## The task
Return only those lines of the records below in which "Enable" appears.

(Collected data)
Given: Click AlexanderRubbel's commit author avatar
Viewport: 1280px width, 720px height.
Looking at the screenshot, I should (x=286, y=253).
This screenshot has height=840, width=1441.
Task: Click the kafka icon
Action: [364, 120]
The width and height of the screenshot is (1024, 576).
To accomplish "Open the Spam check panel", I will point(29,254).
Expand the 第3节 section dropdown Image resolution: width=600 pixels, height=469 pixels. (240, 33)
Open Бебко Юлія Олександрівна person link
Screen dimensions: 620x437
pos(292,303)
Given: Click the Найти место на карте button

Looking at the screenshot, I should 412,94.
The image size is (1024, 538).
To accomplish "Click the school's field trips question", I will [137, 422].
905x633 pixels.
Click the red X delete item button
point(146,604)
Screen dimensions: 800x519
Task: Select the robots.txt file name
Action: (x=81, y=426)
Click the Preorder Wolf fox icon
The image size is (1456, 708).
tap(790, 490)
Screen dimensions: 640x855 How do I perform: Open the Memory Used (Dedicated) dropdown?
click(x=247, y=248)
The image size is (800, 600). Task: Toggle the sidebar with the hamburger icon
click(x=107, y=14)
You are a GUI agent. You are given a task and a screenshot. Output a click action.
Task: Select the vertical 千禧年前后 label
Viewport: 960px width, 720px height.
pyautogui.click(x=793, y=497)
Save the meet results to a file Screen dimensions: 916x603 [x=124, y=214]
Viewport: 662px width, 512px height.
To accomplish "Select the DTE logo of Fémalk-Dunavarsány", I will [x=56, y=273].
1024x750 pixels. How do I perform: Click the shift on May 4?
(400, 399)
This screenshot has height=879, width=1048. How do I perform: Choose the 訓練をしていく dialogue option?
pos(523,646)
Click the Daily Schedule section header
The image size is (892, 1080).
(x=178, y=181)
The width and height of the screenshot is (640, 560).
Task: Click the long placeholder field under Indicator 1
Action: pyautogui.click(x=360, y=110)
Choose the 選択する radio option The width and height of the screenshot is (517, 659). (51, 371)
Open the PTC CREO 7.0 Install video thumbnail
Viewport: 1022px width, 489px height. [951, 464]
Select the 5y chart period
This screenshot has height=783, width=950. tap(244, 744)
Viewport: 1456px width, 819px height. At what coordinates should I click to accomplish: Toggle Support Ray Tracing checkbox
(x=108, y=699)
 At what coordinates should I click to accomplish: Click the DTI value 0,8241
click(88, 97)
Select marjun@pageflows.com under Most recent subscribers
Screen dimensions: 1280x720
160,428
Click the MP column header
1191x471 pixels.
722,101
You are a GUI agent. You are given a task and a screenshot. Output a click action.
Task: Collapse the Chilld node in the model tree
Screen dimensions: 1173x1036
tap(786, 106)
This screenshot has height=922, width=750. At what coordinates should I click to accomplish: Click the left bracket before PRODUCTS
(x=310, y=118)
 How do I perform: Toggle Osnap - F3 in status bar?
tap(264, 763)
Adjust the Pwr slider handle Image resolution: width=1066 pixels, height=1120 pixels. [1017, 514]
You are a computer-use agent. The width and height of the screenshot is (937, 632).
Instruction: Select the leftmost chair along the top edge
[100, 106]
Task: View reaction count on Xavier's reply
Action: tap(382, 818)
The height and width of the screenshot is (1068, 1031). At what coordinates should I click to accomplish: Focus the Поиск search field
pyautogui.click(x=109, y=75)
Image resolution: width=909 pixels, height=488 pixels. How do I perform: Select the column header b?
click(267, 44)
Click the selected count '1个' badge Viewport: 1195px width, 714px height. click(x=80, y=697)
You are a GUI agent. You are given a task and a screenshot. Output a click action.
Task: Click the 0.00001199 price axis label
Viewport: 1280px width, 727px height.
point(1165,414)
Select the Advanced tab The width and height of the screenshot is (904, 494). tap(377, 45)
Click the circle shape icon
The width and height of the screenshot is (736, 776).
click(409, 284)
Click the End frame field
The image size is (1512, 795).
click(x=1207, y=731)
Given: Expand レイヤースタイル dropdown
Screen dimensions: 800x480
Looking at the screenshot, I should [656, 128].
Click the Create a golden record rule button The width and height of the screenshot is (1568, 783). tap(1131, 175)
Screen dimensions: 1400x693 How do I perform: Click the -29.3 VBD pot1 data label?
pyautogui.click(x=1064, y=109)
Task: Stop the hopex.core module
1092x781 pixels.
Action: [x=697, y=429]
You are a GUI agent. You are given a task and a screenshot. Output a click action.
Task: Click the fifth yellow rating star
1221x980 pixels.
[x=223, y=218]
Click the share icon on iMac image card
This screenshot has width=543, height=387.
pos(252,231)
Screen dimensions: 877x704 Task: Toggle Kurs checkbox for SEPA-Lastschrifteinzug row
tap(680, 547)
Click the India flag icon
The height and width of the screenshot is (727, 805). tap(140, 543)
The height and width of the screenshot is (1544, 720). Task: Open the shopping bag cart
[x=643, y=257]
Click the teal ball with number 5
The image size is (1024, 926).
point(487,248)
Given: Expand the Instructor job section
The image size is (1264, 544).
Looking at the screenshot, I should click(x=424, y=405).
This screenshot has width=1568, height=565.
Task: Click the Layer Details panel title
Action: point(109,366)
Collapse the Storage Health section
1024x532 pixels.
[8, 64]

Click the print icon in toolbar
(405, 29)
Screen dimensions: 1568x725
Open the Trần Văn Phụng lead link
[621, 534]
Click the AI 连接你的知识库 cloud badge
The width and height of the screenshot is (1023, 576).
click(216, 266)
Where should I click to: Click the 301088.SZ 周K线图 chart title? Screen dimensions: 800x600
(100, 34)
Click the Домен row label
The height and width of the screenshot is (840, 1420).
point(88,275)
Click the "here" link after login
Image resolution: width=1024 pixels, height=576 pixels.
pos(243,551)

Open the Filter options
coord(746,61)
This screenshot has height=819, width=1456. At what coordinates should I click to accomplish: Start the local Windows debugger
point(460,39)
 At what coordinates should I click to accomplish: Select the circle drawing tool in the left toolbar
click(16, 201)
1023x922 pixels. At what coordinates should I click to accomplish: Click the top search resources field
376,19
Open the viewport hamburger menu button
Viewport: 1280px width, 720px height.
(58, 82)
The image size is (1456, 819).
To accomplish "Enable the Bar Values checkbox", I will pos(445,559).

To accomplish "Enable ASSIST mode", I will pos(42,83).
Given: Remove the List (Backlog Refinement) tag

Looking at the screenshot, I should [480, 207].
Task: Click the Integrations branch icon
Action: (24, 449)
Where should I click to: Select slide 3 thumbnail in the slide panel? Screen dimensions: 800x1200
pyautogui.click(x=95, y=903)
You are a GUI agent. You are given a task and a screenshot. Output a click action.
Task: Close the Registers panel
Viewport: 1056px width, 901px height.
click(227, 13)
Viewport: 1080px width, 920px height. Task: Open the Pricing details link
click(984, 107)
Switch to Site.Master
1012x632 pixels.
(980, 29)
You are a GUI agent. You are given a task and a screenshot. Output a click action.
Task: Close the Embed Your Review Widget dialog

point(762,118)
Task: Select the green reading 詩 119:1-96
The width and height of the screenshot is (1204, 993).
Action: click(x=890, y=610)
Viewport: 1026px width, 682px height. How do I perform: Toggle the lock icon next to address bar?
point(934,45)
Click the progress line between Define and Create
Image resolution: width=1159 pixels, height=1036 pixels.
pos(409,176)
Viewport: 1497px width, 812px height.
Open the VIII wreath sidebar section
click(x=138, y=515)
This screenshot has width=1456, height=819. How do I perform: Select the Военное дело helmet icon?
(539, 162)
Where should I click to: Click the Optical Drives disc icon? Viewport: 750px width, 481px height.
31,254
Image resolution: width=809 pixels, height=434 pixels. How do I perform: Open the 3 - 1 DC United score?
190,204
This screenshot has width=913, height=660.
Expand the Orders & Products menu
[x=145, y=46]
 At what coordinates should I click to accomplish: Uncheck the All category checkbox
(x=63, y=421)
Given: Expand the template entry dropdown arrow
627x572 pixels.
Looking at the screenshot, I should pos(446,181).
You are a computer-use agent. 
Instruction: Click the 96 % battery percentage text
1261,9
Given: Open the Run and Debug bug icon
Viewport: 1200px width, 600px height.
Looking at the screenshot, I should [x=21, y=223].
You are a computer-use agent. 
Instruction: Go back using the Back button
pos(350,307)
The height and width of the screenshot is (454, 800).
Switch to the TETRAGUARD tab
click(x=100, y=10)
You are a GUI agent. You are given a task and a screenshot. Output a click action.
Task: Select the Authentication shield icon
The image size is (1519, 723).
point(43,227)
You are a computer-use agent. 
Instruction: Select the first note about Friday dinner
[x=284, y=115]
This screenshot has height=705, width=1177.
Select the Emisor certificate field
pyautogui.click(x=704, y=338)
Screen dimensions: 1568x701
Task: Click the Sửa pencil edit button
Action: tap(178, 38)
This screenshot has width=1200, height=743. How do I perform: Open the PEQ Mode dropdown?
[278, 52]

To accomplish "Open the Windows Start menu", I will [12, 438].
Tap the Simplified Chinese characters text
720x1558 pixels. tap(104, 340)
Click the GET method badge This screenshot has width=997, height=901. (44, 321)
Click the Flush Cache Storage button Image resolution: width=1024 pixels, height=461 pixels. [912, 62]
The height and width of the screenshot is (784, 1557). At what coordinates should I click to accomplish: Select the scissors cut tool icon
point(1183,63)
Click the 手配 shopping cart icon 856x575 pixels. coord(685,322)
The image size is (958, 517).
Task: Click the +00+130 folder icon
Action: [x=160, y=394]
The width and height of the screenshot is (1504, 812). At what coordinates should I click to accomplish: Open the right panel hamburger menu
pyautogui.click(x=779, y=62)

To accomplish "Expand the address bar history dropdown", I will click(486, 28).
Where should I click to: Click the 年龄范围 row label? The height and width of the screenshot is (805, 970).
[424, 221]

## Result for this exercise
To accomplish "Enable the Bar Values checkbox", I will pos(445,559).
To accomplish "Enable ASSIST mode", I will pos(42,83).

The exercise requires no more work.